– Вот именно. Ты заранее планировал. У тебя еще ни жены, ни кухни, а ты уже продумываешь, как всех совместить, чтобы никого не обидеть. Честно скажу: я над тобой тогда посмеялся…
– Помню!
– …а потом позавидовал, – закончил Илья. – Сильно позавидовал. У меня – тупые, за уши притянутые сравнения, а у тебя – долгосрочный план. Об этом я и хотел с тобой поговорить. Макс, ты своими руками все рушишь. На моих глазах. Сперва я думал, что у вас с Мансуровым просто дурацкие выходки, от нечего делать, а потом понял, что это просто начало, разгон на бобслейной трассе. Ты набираешь скорость, Макс. Ты сидишь в санях, которыми рулит Мансуров, но вынесет с трассы не его одного, а вас обоих.
В воздухе запахло дымком, и, прислушавшись, Мансуров разобрал, как Илья чиркает спичками о коробок. Он видел сквозь щели, как через равномерные промежутки времени темный прямоугольник веранды слабо освещается. Привычка жечь спички заменяла Шаповалову курение. Он прибегал к ней только в минуты сильного волнения.
– Я тебе не отец, чтобы читать нотации, но я твой друг, Макс. Ты это знаешь. Я всегда на твоей стороне. Рано или поздно ты сядешь, а то и еще что-нибудь похуже. Ты думал о том, каково придется тогда твоему отцу? Про Наташу я молчу. Ты как та лягушка в кастрюле, которая не замечала, что вода становится все горячее, и в конце концов сварилась. Вокруг тебя без пяти минут кипяток. Я хочу, чтобы ты из него выпрыгнул. – Он помолчал и очень серьезно добавил: – Если ты сам этого не сделаешь, я поговорю с дядей Сережей. Расскажу про «Газель» с грузом, про Баклана, про тачки, на которых вы гоняете по ночам, и про склад с техникой, к которому вы с Мансуровым примерялись.
Про «Газель»-то он откуда знает, неприятно удивился Антон.
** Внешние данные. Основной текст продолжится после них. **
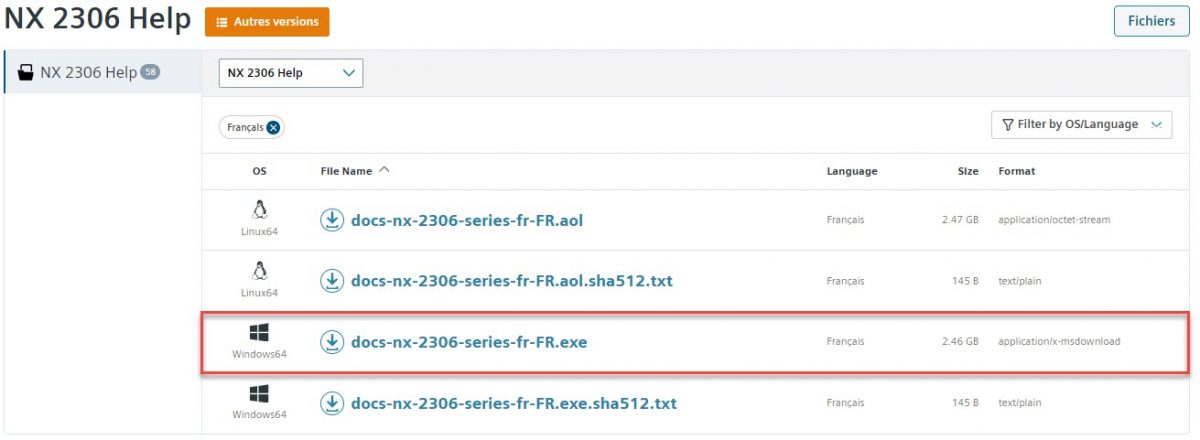Click download icon for the .exe.sha512.txt file
This screenshot has width=1200, height=440.
332,403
Тихо угнали, тихо передали умелым людям, которые толкнули все пластиковые окна за четыре дня, тихо получили свою долю. Кто-то стучит… Может, Пронин? А со складом – да, вышел облом. Он раньше думал, что усиление охраны – случайность, но теперь, после слов Шаповалова, не был в этом уверен.
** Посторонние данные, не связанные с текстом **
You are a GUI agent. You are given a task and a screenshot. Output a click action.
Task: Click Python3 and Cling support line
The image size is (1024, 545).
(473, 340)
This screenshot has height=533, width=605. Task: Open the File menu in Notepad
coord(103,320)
– Бате меня заложишь? – недоверчиво спросил Макс.
– Ну, если ты сам притормозить не можешь, а мои уговоры на тебя не действуют, что мне остается? Смотреть, как ты калечишь себе жизнь? Извини, это не для меня. Что после этого нашей дружбе придет конец, это ясно, можешь не объяснять. Но зато твоей сестре не придется тебе передачки носить по средам. И тебе полезнее учиться в институте, а не детальки на станке шлифовать за колючей проволокой.
– Вот ты заботливый! – ехидно восхитился Белоусов.